For conventional theoretical and experimental methods, it is difficult to characterize the control mechanism of micro-pore characteristics on sediment permeability. The microscopic numerical simulation based on the pore morphology provides a new way to solve this problem [38]. The numerical simulation includes 2 steps: (1) modeling of pore space and (2) simulation of seepage progress. With numerical or experimental tools like the discrete element method (DEM), CT scanning, and four-parameter random growth, the geometric model containing pore structure information can be constructed to restore in situ reservoir characteristics [38,39,40]. The fluid transport is simulated based on the principle of fluid mechanics. For pore-scale simulation, the most widely used method is the pore network model (PNM). This method simplifies the porous media into a ball–stick combination, and then performs flow simulation in the simplified pore network. All the seepage channels are considered to be straight pipes (stick), and the flow rate is calculated by analytical solutions [41,42,43]. However, the simplified geometric pore network fails to fully capture the intricate pore structure, and the assumption of circular tube flow does not align with reality, thus rendering it inadequate for practical applications [44]. Based on the real pore geometry, the computational fluid dynamics (CFD) method can restore the seepage process more accurately [45,46]. Methodologically, there are two categories of CFD simulation, i.e., mesh-based methods and particle-based methods [47]. The mesh-based methods, including finite difference method (FDM), finite volume method (FVM), finite element method (FEM), and Lattice Boltzmann Method (LBM), discretize the fluid into meshes to solve Navier–Stokes equations [48,49]. While the particle-based methods mainly include smoothed particle hydrodynamics method (SPH) and molecular dynamics method, which discretize the fluid into particles or molecules to solve the motion trajectory of each particle [50,51]. The CFD method possesses the advantage of exhibiting high levels of accuracy, albeit at the expense of necessitating extensive computational resources.

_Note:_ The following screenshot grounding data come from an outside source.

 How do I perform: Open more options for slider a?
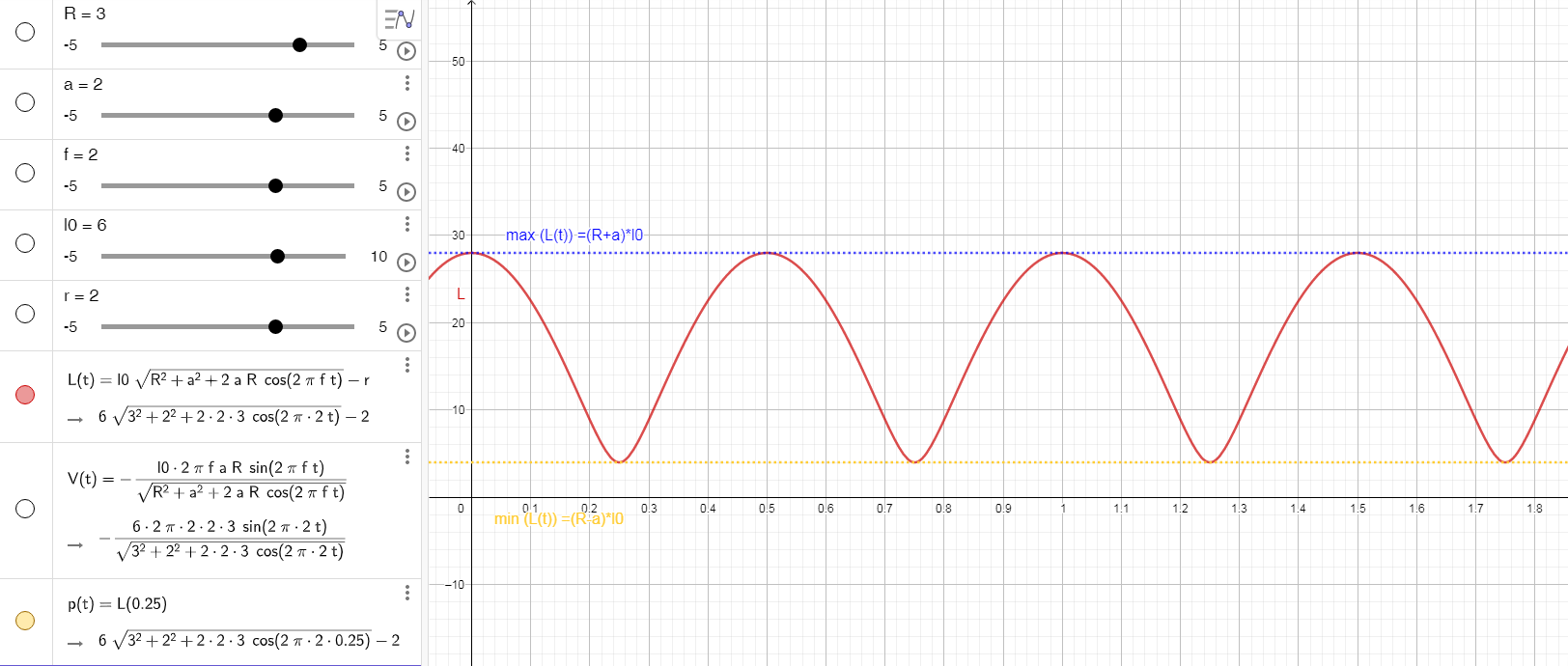click(x=406, y=83)
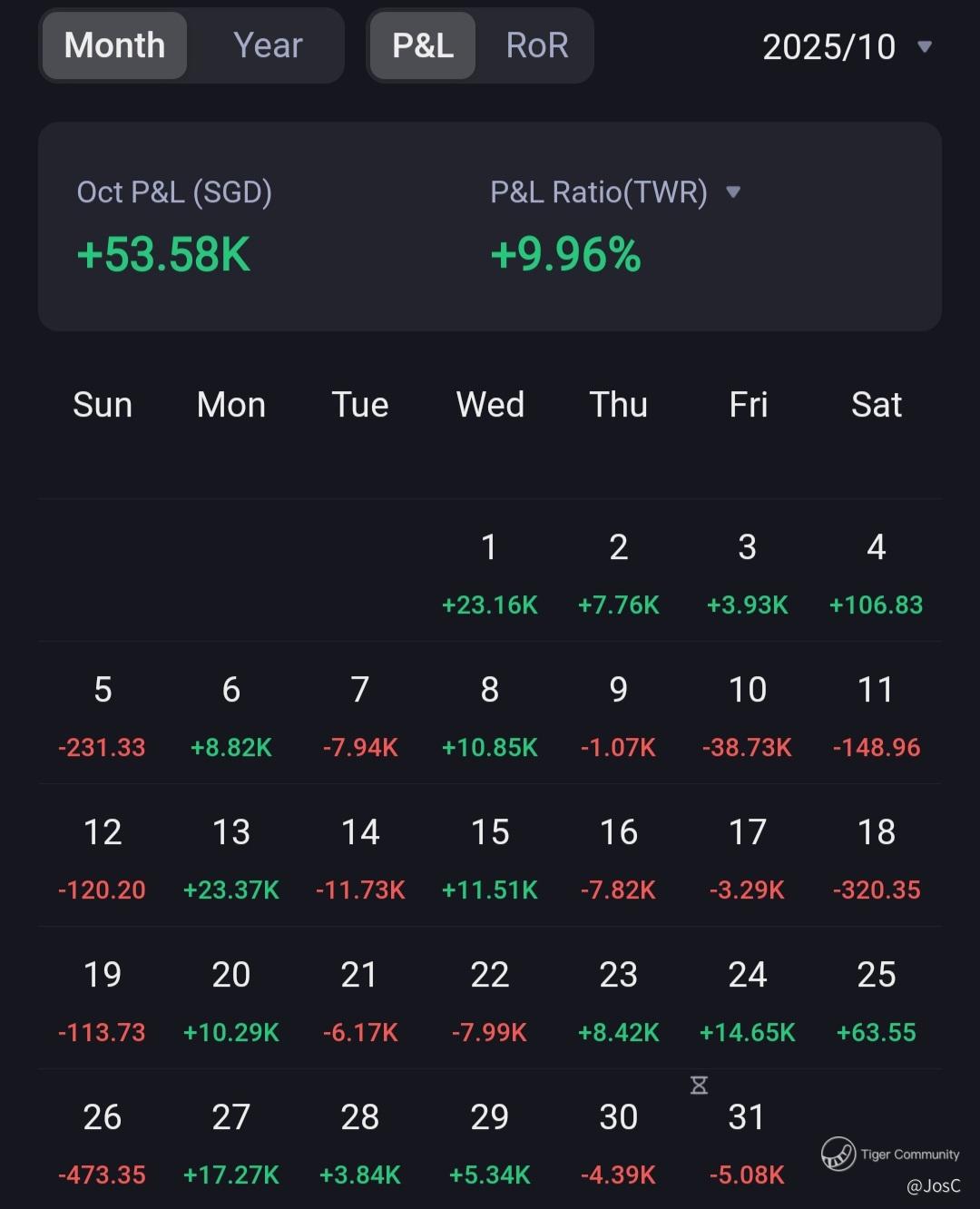Select day 31 showing -5.08K

[x=747, y=1144]
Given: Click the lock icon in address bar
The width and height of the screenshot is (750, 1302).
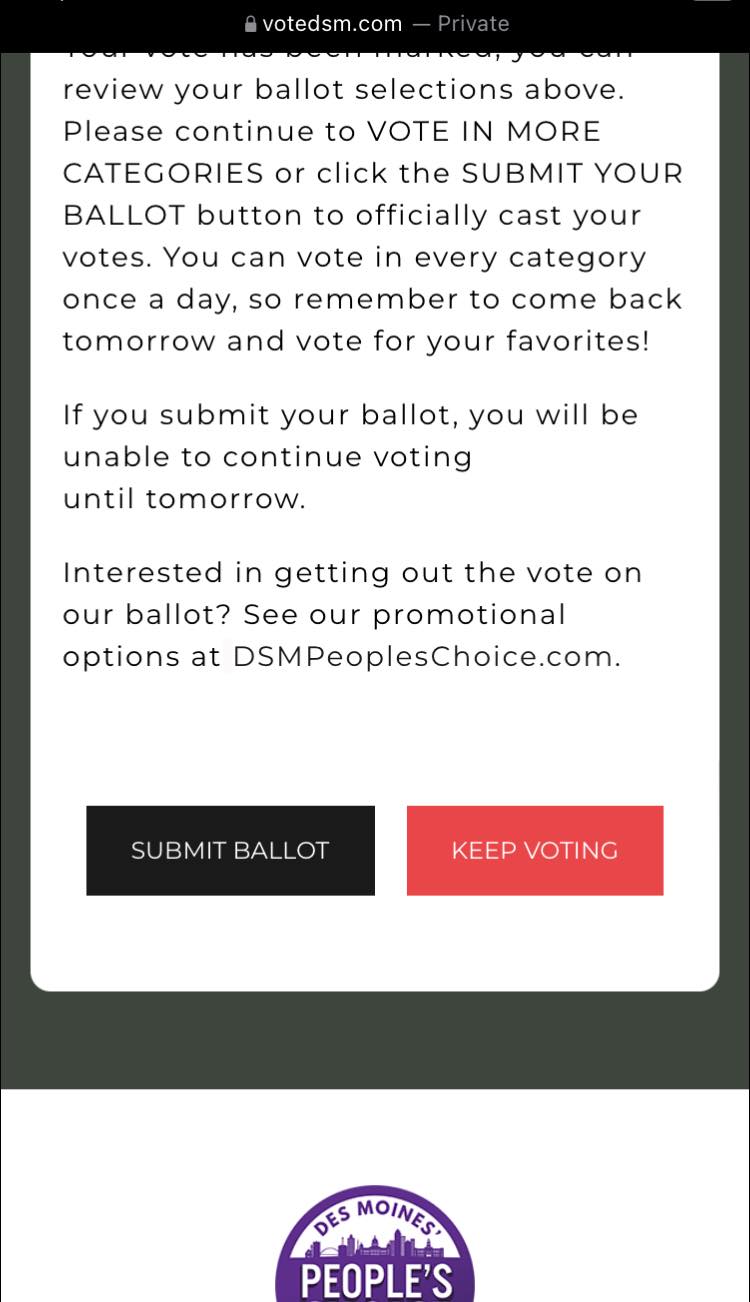Looking at the screenshot, I should pyautogui.click(x=250, y=24).
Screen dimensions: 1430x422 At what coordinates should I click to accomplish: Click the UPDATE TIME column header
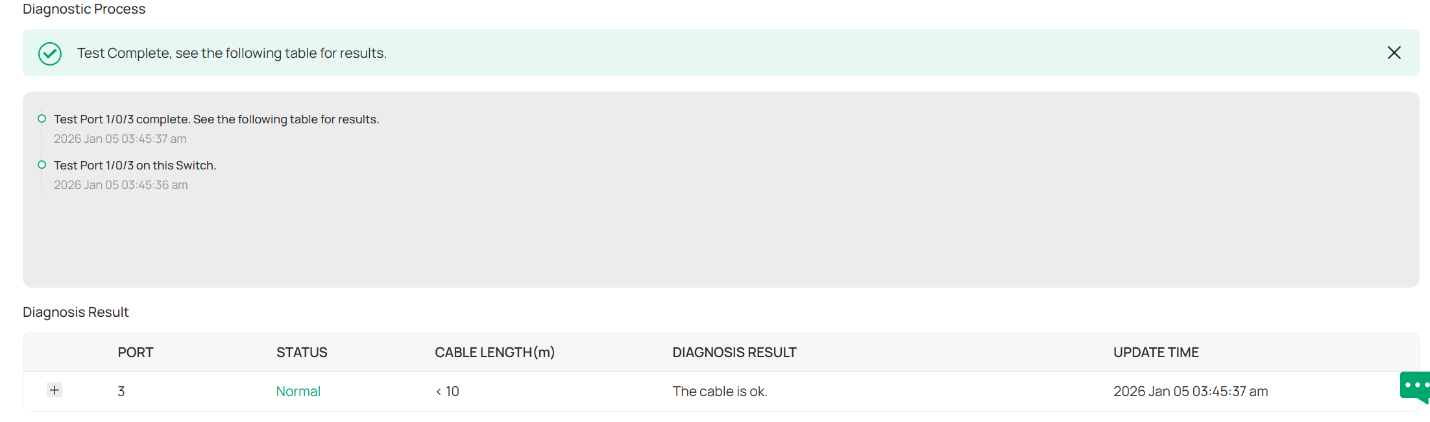pos(1156,353)
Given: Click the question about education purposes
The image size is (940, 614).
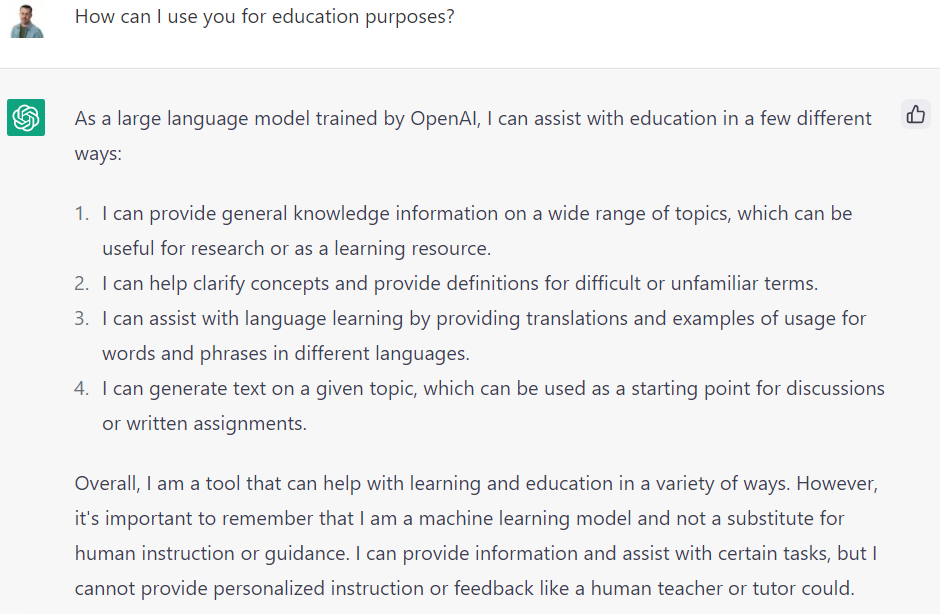Looking at the screenshot, I should (264, 17).
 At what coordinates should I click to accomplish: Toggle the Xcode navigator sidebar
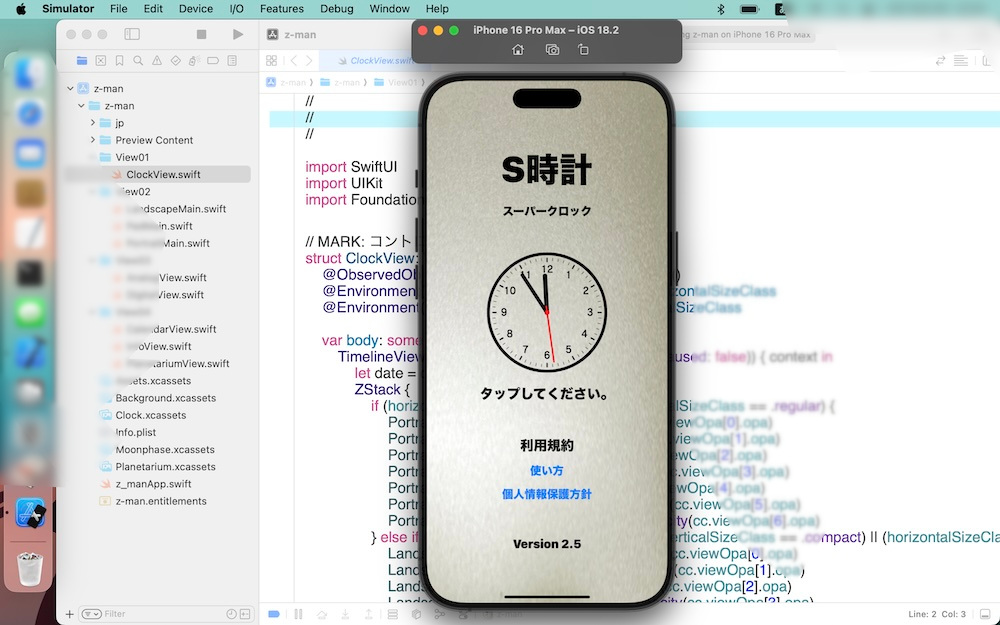[132, 34]
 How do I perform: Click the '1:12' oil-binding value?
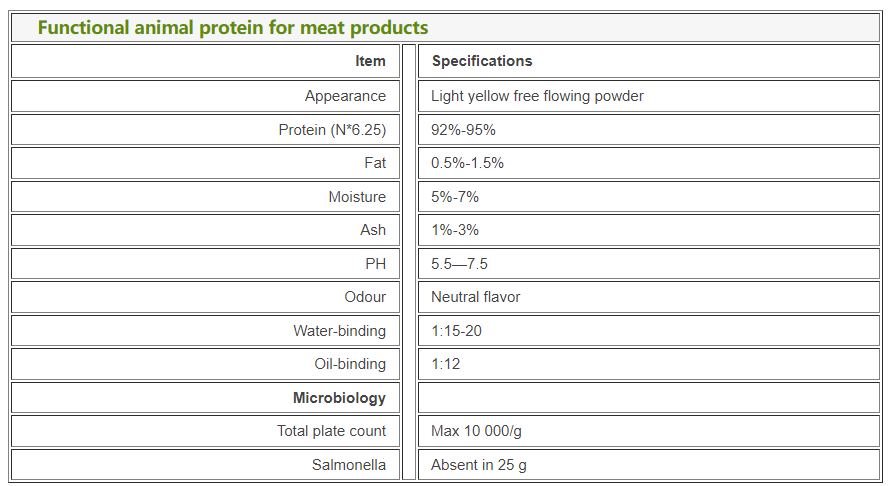tap(445, 364)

3. DEM–CFD Coupling Simulation

Theoretically, permeability is defined as the fluid-passing ability of a specific pore medium. Therefore, the numerical determination of permeability for the hydrate reservoir requires the simulation of the pore fluid transport process. In this work, a DEM–CFD coupling simulation method is developed to compute the anisotropic permeability. The first step, technically, involves the modeling of reservoir sediments. The DEM is used to generate sediment particles and apply in situ stress conditions. After that, the pore space can be extracted and 3D geometric models can be constructed. With the geometric models, the CFD method can be applied to simulate the fluid transport process in different directions, and the anisotropic permeability can be determined.

3.1. Reservoir Sediment Modeling According to Geological Origins

Naturally, hydrates often occur in unconsolidated and weakly consolidated sediments. In the process of formation, these sediments mainly experienced hydrodynamic carrying, deposition, compaction, and cementation, which form a complex directional pore structure. In order to restore the fabric characteristics of reservoir sediments, it is necessary to simulate the natural formation process of sediments in the construction of numerical model, so as to obtain a numerical model consistent with the in situ characteristics. Experimentally, some sample reconstruction methods, like pluviation, tamping, and vibration, have been applied to the sample preparation of anisotropic permeability tests. Among them, the pluviation method could reproduce the natural deposition processes by releasing sediment particles at a certain height in water [36]. By adopting this approach, the particle arrangement of the sample closely resembles its in situ state and exhibits significant directional characteristics, thereby leading to anisotropy in the physical properties.

For the pluviation method, the physical process mainly includes the following: (1) particle release, where sand particles are released through the screen and freely fall from a certain height; (2) particle descent, where sand particles descend in water under the action of gravity and medium resistance; (3) particle collision and rebound, where sediment particles collide and bounce off each other upon contact, and specific collision angles and particle shapes cause the particles to rotate and rearrange; (4) sedimentation stabilization, where the kinetic energy of the particles gradually dissipates during the process of collision–rebound–collision, leading to a continuous decrease in particle velocity until it reaches 0 at a specific location.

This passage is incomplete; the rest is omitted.